Que ma vie est belle!

私とは、美しいもの、美味しいもの、楽しいものの集合体。

エフゲニー・キーシン、ピアノリサイタル@バービカン

2009-06-05 23:30:00 | コンサート

エフゲニー・キーシン、ピアノリサイタル。2009年6月5日19時30分。バービカンにて。

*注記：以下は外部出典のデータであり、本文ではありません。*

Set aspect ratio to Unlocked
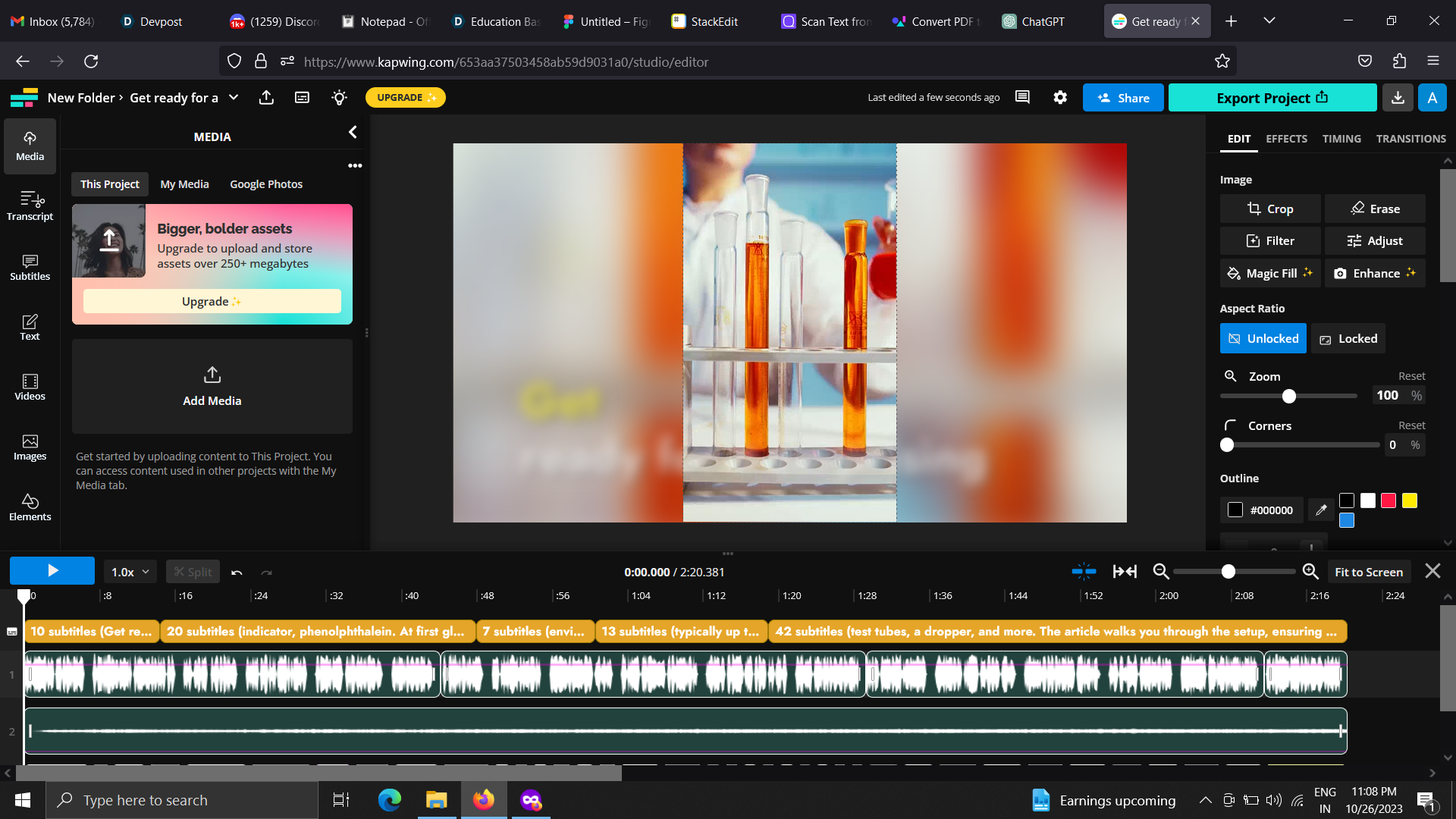The width and height of the screenshot is (1456, 819). coord(1263,338)
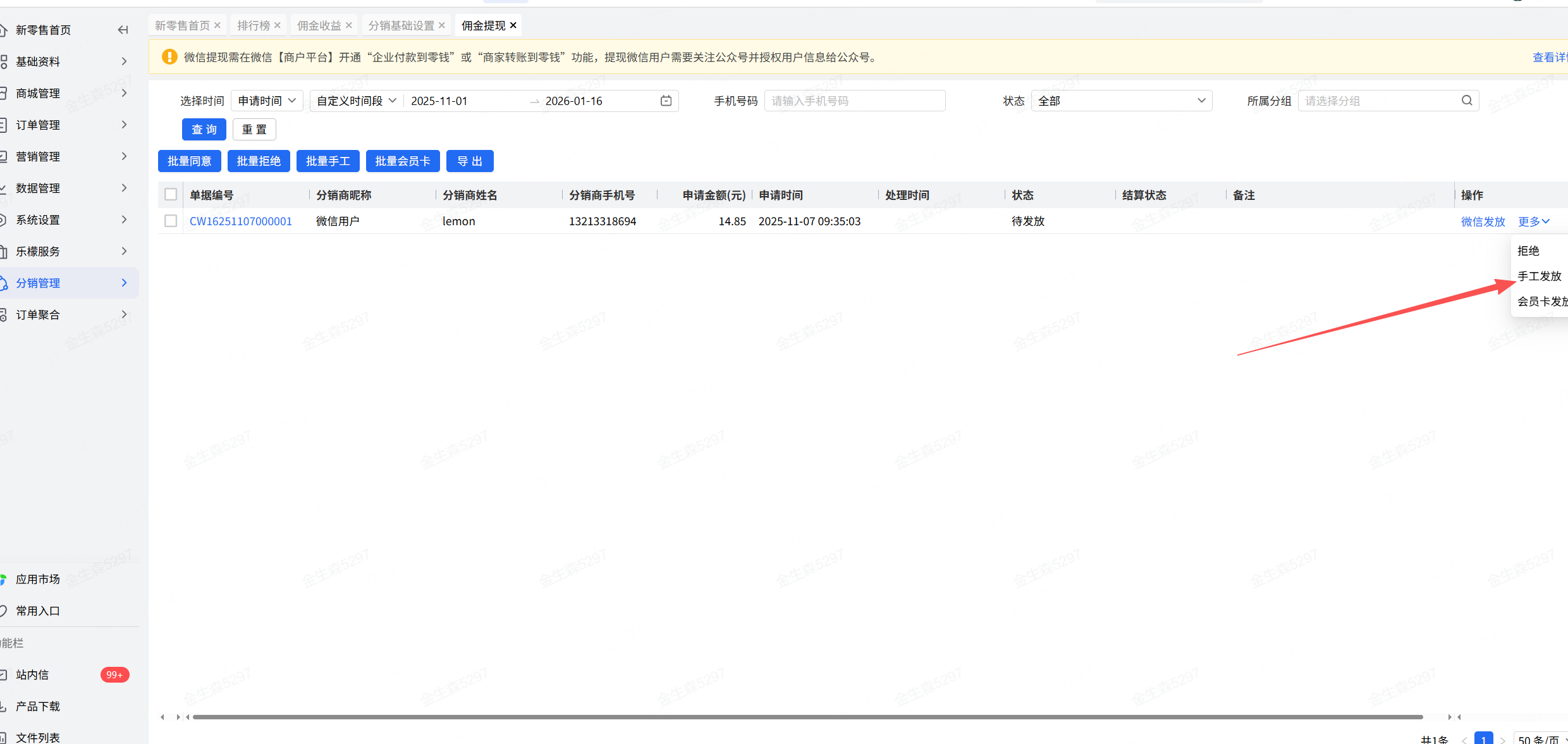Toggle the select-all checkbox in the table header
The width and height of the screenshot is (1568, 744).
[171, 194]
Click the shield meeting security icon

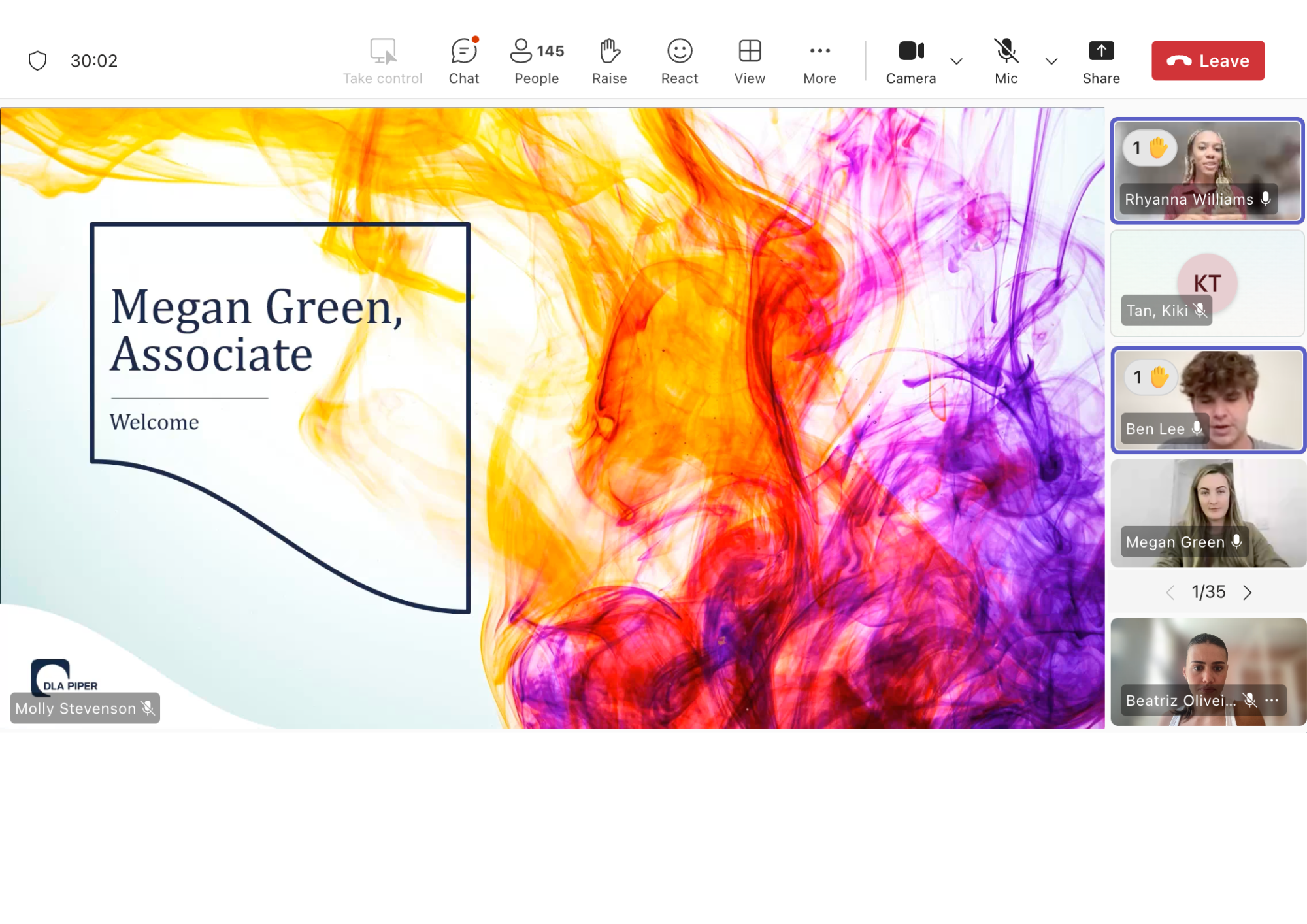click(x=38, y=61)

Prokofiev: Ten Pieces from "Romeo and Juliet" - excerpts

Prokofiev: Piano Sonata No.8

Chopin: Polonaise-Fantaisie

Chopin: Three Mazurkas

Chopin: Etudes - excerpts

20年ぶりのキーシン。

前半のプロコフィエフ-ロメジュリのピアノ版を予習用に購入したCDで聴いていて、「やっぱりオケよね」と思っていたのだが、彼が弾くと、ピアノでも十分に華麗だ。日本ではソフトバンクのCMで有名な「モンタギュー家とキャピュレット家」、こちらでは人気番組「Apprentice」のテーマ曲として有名。日曜日の最終回では、キーシンのピアノ演奏で「You are hired (firedではなく)!」はどうだろう?

ピアノソナタのコーダはもう見事としか言いようが無く、これをトリにしてもよいかも、と思った。プロコはピアノの名手だった、というが、そうでもなければこんな曲は書けまい。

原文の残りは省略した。